En métaphysique, cela donne :
| Etre | Non-être |
| Etre et non-être | Ni être ni non-être |
Et c’est là que les choses se gâtent, selon que l’on a à faire à une métaphysique positiviste, qui va utiliser, comme Aristote, un prédicat positif,- et seuls les pôles psychiques divalents vont être fonctionnels. Ou que l’on a à faire à une métaphysique “apophatique”, qui ne va pas considérer l’Etre comme quelque chose de concret d’emblée. C’est cette voie "négative" que nous privilégions dans cette conception homéostasique du psychisme où les pôles du psychisme suivent une organisation logique tétravalente.

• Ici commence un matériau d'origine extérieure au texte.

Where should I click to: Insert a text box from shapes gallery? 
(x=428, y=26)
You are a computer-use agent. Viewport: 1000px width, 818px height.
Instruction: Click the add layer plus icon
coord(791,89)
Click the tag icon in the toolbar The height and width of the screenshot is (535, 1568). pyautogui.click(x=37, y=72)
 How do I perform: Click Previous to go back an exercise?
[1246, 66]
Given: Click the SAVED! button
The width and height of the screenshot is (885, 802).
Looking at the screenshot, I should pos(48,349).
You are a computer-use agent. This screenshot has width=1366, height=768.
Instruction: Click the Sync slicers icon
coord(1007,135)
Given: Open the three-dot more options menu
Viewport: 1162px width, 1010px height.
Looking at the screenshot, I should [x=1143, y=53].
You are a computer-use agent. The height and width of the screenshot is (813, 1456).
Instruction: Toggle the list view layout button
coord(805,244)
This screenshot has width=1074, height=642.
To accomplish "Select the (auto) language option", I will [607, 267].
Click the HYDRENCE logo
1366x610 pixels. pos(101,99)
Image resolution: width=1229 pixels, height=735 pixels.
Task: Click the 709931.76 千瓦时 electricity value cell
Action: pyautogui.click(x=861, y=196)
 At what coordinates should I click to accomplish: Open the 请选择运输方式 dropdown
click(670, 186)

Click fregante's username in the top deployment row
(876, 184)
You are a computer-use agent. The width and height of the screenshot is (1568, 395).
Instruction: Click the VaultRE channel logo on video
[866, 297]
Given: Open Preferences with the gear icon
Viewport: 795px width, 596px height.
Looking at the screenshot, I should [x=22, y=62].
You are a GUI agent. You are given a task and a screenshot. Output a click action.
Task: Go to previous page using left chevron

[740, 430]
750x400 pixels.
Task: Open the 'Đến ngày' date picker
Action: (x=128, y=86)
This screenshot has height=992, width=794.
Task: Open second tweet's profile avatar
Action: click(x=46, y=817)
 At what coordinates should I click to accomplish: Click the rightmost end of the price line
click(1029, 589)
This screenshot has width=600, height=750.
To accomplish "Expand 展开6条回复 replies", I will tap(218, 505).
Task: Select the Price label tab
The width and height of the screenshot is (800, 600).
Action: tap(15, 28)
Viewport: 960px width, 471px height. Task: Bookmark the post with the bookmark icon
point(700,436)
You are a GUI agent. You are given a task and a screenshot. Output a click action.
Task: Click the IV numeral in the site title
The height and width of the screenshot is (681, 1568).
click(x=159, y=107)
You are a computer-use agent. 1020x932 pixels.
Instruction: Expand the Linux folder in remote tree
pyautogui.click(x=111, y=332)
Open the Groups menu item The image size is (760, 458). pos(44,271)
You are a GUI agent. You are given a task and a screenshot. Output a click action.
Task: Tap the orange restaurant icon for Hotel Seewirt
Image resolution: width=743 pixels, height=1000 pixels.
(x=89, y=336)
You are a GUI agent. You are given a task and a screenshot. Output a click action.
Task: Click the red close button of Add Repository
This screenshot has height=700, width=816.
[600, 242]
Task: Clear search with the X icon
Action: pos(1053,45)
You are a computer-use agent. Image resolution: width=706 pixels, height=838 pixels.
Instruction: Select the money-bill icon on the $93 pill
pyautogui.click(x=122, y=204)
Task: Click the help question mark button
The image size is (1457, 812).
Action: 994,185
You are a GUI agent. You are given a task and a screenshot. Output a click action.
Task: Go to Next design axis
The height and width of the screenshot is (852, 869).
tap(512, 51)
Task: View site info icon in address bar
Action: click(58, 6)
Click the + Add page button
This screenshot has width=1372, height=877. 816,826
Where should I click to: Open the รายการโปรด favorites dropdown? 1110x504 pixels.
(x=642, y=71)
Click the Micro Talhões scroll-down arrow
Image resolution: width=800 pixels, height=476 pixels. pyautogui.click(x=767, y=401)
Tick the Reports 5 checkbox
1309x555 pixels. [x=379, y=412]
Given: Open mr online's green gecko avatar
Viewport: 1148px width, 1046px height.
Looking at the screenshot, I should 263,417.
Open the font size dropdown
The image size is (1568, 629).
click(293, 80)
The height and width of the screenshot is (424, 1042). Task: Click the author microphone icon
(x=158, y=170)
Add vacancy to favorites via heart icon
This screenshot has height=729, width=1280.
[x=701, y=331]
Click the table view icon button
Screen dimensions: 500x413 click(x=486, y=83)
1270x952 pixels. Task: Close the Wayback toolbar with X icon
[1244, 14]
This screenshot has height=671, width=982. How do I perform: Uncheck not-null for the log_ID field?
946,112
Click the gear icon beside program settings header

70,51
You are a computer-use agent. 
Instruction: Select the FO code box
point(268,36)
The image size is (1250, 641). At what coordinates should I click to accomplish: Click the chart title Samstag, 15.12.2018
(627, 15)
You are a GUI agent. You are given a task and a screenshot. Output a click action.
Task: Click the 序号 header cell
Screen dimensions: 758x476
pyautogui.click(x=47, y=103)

La façon d’écrire le tétralemme de façon apophatique est de le formaliser avec des négations logiques ¬ :
| (1) ¬ S | (2) ¬ (¬ S) |
| (3) ¬ (S et ¬ S) | (4) ¬ (¬ S ou ¬ ¬ S) |
S est alors un prédicat totipotent. Il reste capable de toutes les potentialités. On le "réduit" en l’écrivant ¬ S. On peut toutefois comprendre ¬ S de diverses façons. En particulier, écrire ¬ S peut être pris comme l’accent mis sur la perte en elle-même de la capacité de potentialité (comme dans le cas de la relation sexuée). La négation est celle de la notion même de potentialité. Il n’y a plus de potentialités activables. Il y a un vide de potentialité !
Dans ce cas, l’autre rencontré devient porteur de ¬ S, c’est à dire de la perte de toute potentialité. C’est le manque absolu, le vide intrinsèque, le trou constitutif de l’autre qui apparaît. Il y a extinction de tout, sauf de ce passage à vide. Le sujet n’existe plus, pas plus que le porteur de vide qui se résume à son vide. C’est la structure psychique qui permet cela, de pouvoir intégrer le vide dans son fonctionnement tétravalent grâce à cette formulation apophatique. Ce que ne peuvent réellement faire les aristotéliciens avec leur prédicat positif d’emblée. Il a fallut 23 siècles (!) pour que la notion de vide soit réanimée et réellement étudiée en science par l’anglais Dalton, au 19ème siècle, tellement l’horreur aristotélicienne du vide avait marqué les esprits en Occident.

C’est dans la rencontre du corps sexué de l’autre que se fera, pour l’enfant, la confrontation au vide et la mise en route fonctionnelle de cette formulation apophatique de la tétravalence. Celle-ci fait oeuvre de clé de voûte de la construction psychique. Le concept de “castration” des psychanalystes doit être compris ainsi : c’est d’emblée, dans la constitution même de l’appareil psychique, dans les permutations au quart de tour des éléments tétravalents du psychisme, que l’accès au vide, au manque, à l’absence, se réalise pour l’être humain qui est aux prises avec sa sexuation.
fig.1 - Le vide intrinsèque de la structure inscrit comme objet a dans le discours de l’Analyste de J. Lacan :

Cela ne veut pas dire que cet accès au vide soit d’emblée efficient, tant il nécessite un fonctionnement global et harmonieux du psychisme pour pouvoir se dévoiler un jour et servir à la jouissance de l’acte sexuel. Beaucoup de personnes n’y arrivent pas, ou mal.